About midway through Voidwalker, Killer Wraith, with Victim Wraith in tow, gets into a gunfight. As she dispatches faceless goons with effortless grace, Victim Wraith cowers and hides. When she is attacked by a scientist, one of the architects of her abuse, she retaliates, knocks him down and for a moment, thinks about stabbing him as he lies powerless on the floor. However, she proves too weak to kill, and ultimately “just” decks him with a desperate punch. Killer Wraith, crouched above like a high-tech gargoyle, sneers at that.

“That was your chance - and you’ve missed it,” she observes wryly.

“No, this isn’t me,” Victim Wraith protests, but that too gets dismissed.

“The sooner you accept who you are, the better.”

And who is she? Who is Wraith? Victim Wraith wants to know the answer, but we, the audience, know it already: she is a killer. Not long after this exchange, Victim Wraith does accept it. She shoots at goons, begins to shed the discomfort with violence that casts her as the victim rather than the killer. At the end of Voidwalker, she is separated from Killer Wraith, and emerges into what is to become King’s Canyon, the first arena of the bloodsport of Apex Legends. As she grips the knife she was moments ago too afraid to use, we know that although she left Killer Wraith behind, it doesn’t matter. She is the Killer Wraith now.

One could say -- and not be wrong -- that to criticise promotional material for a battle royale game for casting violence as an unavoidable necessity is to look for nuance in all the wrong places. After all, battle royales are games predicated on kill or be killed. There is literally no alternative but to shoot first. At the end of a match in Apex Legends you are either dead, or you've won. So in that sense, there is no disconnect between Voidwalker and the game it promotes.

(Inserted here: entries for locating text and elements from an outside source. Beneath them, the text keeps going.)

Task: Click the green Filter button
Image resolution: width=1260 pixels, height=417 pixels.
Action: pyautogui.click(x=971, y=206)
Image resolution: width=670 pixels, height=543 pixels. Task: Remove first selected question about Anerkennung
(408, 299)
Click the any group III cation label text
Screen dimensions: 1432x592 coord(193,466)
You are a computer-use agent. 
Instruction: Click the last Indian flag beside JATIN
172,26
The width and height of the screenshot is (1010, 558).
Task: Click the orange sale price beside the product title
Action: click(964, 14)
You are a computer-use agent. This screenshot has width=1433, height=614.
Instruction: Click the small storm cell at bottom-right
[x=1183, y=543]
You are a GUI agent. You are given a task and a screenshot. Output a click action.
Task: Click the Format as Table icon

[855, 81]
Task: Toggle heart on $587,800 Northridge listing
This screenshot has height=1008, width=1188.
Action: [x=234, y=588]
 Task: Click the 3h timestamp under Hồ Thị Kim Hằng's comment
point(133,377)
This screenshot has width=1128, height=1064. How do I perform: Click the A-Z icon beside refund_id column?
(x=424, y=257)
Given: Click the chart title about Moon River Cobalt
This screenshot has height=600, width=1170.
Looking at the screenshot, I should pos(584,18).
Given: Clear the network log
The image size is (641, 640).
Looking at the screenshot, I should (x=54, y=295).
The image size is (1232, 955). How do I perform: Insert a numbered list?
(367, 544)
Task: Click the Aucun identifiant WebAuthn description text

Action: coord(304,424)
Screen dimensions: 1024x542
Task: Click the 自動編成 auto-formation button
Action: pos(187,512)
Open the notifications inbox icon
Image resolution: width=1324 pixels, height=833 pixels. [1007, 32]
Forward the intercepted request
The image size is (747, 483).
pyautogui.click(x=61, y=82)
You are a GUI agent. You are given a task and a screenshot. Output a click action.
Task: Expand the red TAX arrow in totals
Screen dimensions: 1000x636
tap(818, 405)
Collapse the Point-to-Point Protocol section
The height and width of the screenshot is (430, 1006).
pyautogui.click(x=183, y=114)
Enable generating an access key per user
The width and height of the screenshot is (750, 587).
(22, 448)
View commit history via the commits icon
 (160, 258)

One could also say that the Wraiths in Voidwalker had no choice. After all, they could either suffer abuse as Victim Wraith, passively and fearfully, or risk everything as Killer Wraith and lash out. Within the scope of the narrative, Killer Wraith is thus right in admonishing Victim Wraith. If she wants to stop hurting, she has to hurt others. Kill or be killed, once again.

Choice, however, is not just something we are presented in-game, or in-story. In a recent episode of Know Your Enemy, an excellent podcast on the ideologies of the US right wing, an expert on gun violence called Patrick Blanchfield describes his experience at a gun training camp in Nevada. At the end of the programme, the instructors had the participants shoot at a target meant to represent a hostage-taker. They were encouraged to imagine that the hostage-taker was holding a gun to the head of their loved ones (Blanchfield imagined his wife), and that unless they put a bullet in him first, the loved one would die. It’s obvious that in a situation like that, it is kill or be killed, isn't it? And this is when Blanchfield talks about absurdity. The absurdity of reducing the choices we can take to being victims, and being killers.

It would be a lie to say that I do not enjoy the stories of victims of abuse getting back at their tormentors. I also do not think that we should deny ourselves stories of wounds giving us strength. But that is not the issue here. It is about choice, or rather the lack of it. Voidwalker presents us a glimpse of infinite worlds, and infinite possibilities! And yet, as it turns out, all they amount to is kill or be killed. Either a victim, or a badass. A cowering girl, a cold woman. The stark binary suggests that there is no alternative.Where's the universe where Wraith's experience of extreme medical malpractice leads her to become a healer, eh?

To present no alternative is often tacitly branding all the alternatives that do in fact exist as impossible, absurd, forbidden. But when you think about it, it's much more absurd that in all the potential worlds and timelines, there is only the same binary. And in the end, we are responsible not just for the choices we make, but also for the choices we think are possible in the first place.

Video games all too often promise, and then fail to deliver, meaningful choice, and it's an issue that tems as much from lack of imagination as it does technical limitations. In a way, Voidwalker is an allegory of that; of the artificial architecture of choice presented as an essential binary. Made choices already made for us.